Unlock the potential of Generative AI by Model Compression

  • 420

With the emergence of ChatGPT, there is a growing interest in large-scale generative AI models. Deep learning models have been steadily growing since 2012, and now models with over 1 billion parameters are commonly found. The increase in the size of AI models implies the need for more hardware resources to run these models, leading to issues such as the cost of AI-based services and limitations in usage environments. AI model compression is a technique to address these problems by compressing the size of models or making them run faster while maintaining their performance. This enables running AI services at a lower cost or achieving faster inference speeds. AI compression techniques include Quantization, Pruning, Knowledge distillation, and others. In this talk, several practical approaches to compress large-scale generative AI models such as Stable Diffusion and LLMs will be discussed.

Hyungjun Kim received his bachelor’s and PhD degrees from Pohang University of Science and Technology (POSTECH).

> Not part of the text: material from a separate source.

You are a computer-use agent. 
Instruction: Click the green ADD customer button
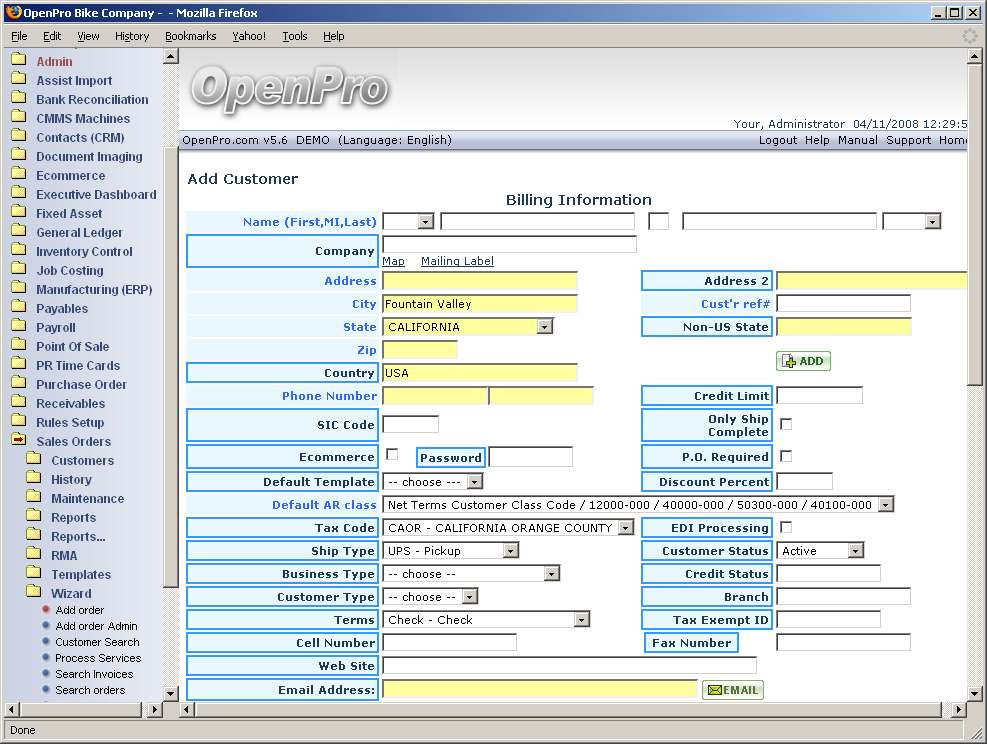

He worked at the Holst Centre in Netherlands as a research intern from January to Sep, 2015 and also spent the summer of 2018 at IBM T.J. Watson Research Center. After receiving the PhD degree, he was employed as a researcher of POSTECH Future IT Innovation Laboratory from 2021 to 2022. His research for last 10 years includes hardware-algorithm co-design for efficient deep learning system. Based on his research achievements, he founded SqueezeBits Inc., a startup building efficient AI models and systems, and currently serves as the CEO. He was recently selected for the Forbes Korea 30 Under 30 in the Deep/Enterprise Tech category.